A major problem with this interpretation is that the form of bread is annihilated, whereas Thomas thinks the form of bread is also converted into the form of Christ’s body (admittedly with a qualification; see ST III.75.A6repl2 for details).
But perhaps we should make another move. Suppose that we have a non-Aristotelian account of individuation that works as follows: for any two created things, B and C, there is a relation that B has to C that individuates B from C and a relation that C has to B that individuates C from B. We can imagine each created thing having a vast number of labels. Somehow Alice has written into her being “I am not Bob” and “I am not Seabiscuit” and “I am not Oak Tree #18289”, and Bob has written into his being “I am not Alice” and “I am not Seabiscuit” and “I am not Oak Tree #18289”. This relational account of individuation does not require form or matter. It is not very Aristotelian. But it has a great theological merit: it makes the individuation of creatures be an image of the individuation of persons in the Trinity, which also proceeds (according to Western Christians) by opposed relations. Now imagine that God slices off of Alice the label “I am not Seabiscuit.” Instantly, Alice is converted into Seabiscuit. (Of course, it’s not right to say that Alice is Seabiscuit now. In this respect, it’s like when Bucephalus turned into a cadaver: Bucephalus and the horse-shaped cadaver are distinct entities.)
The exegetical problem with this interpretation is that it forces one to reject the standard Aristotelian story about individuation across species being by form and within a species being by matter. Instead, individuation is always by “individuating relations”. I am happy with this, because I never liked the standard Aristotelian story. But it makes it unlikely that the story is what Thomas has in mind.

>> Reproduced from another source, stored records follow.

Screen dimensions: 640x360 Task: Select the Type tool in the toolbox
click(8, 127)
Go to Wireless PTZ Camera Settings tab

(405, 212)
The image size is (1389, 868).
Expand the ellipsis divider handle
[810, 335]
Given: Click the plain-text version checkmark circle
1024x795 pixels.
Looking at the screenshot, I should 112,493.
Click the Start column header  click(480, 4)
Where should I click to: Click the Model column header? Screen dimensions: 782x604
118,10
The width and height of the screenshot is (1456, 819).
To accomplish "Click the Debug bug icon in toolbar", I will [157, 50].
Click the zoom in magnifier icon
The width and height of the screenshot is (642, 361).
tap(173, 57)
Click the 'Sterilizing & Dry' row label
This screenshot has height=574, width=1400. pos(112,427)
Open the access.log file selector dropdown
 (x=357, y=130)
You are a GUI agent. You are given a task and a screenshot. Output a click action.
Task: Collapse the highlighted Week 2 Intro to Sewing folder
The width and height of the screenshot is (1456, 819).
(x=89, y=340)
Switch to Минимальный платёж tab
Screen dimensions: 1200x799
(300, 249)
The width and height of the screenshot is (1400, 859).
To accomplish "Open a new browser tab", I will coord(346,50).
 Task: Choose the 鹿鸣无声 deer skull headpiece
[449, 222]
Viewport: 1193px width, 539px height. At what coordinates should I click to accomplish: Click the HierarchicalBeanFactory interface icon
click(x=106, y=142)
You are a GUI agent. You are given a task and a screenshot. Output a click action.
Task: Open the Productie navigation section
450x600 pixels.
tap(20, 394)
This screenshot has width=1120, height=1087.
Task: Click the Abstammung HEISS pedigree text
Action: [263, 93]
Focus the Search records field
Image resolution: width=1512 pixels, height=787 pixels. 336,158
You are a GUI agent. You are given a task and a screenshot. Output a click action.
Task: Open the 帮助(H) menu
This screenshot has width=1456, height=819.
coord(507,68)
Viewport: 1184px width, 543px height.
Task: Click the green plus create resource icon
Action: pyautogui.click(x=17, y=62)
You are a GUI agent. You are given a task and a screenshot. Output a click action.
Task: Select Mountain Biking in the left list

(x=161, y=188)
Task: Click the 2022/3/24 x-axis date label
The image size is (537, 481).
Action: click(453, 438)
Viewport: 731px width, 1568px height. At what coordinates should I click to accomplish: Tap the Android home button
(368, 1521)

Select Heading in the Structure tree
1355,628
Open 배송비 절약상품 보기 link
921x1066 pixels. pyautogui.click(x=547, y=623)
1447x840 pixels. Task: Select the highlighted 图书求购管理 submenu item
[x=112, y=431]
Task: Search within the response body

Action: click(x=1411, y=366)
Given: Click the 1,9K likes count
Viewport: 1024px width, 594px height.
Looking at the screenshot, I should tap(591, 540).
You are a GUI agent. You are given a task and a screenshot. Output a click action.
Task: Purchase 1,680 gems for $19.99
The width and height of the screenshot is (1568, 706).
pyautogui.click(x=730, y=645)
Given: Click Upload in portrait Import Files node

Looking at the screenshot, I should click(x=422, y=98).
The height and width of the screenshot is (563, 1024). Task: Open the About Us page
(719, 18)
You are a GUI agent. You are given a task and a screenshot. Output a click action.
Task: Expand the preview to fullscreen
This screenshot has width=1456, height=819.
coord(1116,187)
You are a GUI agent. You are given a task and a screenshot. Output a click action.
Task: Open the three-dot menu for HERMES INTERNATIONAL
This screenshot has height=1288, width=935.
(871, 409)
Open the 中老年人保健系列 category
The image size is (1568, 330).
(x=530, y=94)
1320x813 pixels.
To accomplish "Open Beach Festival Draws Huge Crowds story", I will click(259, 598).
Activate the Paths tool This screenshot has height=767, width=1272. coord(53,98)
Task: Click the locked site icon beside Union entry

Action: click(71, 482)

But suppose one wants this to be more Aristotelian. Here is a way to do this. Take the orthodox Aristotelian account that across species individuation is by form and within species by matter. This account leaves unanswered the question of what makes a human form and a horse form different, as well as the question of what makes Peter’s matter different from Paul’s matter. Suppose we answer these questions by the relational account, thereby combining the Aristotelian account with the relational. Thus, a human form has (perhaps primitive) distinctness relations to all other kinds of forms, and Peter’s matter has a (perhaps primitive) distinctness relation to all other chunks of matter.
We can now imagine the following happening. There is bread on the altar. At the moment of consecration, God (a) removes from the bready form that which distinguishes it from a human form and (b) removes from the bread’s matter that which distinguishes it from Christ’s matter. Step (a) ensures that now the bread has human form, while step (b) ensures that the human form is that of Christ, since within a species the numerical distinction of forms is due to matter.
This last account is quite Aristotelian, and only requires that we go one step further than Aristotle by supposing an answer to the question of what makes different kinds of forms different and distinct chunks of matter distinct. It’s too Aristotelian for my taste—I don’t want matter to play that much of a metaphysical role. But it is a cool account, I think. And it could be Aquinas’.